**GOAL OF THE EXERCISE**. Go through the data below and gather each line containing "agent".
###
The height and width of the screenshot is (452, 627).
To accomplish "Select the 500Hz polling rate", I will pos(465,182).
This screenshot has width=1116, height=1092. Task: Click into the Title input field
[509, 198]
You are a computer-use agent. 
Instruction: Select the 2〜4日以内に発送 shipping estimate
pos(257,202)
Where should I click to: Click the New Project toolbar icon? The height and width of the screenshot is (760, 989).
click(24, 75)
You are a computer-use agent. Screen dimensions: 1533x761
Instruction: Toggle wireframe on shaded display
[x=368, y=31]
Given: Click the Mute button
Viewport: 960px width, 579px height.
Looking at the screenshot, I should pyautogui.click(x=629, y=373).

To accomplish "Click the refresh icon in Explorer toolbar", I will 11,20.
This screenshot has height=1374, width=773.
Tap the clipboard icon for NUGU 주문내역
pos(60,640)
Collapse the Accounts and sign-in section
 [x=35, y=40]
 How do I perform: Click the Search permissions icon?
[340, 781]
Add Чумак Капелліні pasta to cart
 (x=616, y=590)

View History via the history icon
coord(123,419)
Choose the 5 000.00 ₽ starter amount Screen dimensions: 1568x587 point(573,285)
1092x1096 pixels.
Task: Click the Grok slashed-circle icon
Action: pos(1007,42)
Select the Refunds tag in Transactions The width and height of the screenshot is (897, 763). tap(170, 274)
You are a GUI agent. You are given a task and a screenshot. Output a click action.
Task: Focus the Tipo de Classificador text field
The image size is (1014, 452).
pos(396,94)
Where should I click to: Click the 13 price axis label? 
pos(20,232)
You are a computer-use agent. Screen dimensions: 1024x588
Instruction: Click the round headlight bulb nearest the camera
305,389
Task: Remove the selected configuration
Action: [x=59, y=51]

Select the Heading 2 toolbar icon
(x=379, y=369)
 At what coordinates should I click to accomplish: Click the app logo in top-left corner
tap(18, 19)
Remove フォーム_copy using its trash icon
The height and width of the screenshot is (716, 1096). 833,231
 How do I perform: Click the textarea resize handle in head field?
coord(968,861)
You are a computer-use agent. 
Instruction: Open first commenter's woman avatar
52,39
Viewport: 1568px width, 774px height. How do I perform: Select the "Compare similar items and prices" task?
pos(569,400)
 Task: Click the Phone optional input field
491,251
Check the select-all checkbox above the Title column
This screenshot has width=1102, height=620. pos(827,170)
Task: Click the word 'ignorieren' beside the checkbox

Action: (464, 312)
###
**TASK RESPONSE**.
You are a computer-use agent. 
You are a computer-use agent. Screen dimensions: 1533x761
You are a GUI agent. You are given a task and a screenshot. Output a click action.
You are a computer-use agent. Screen dimensions: 1024x588
You are a computer-use agent. 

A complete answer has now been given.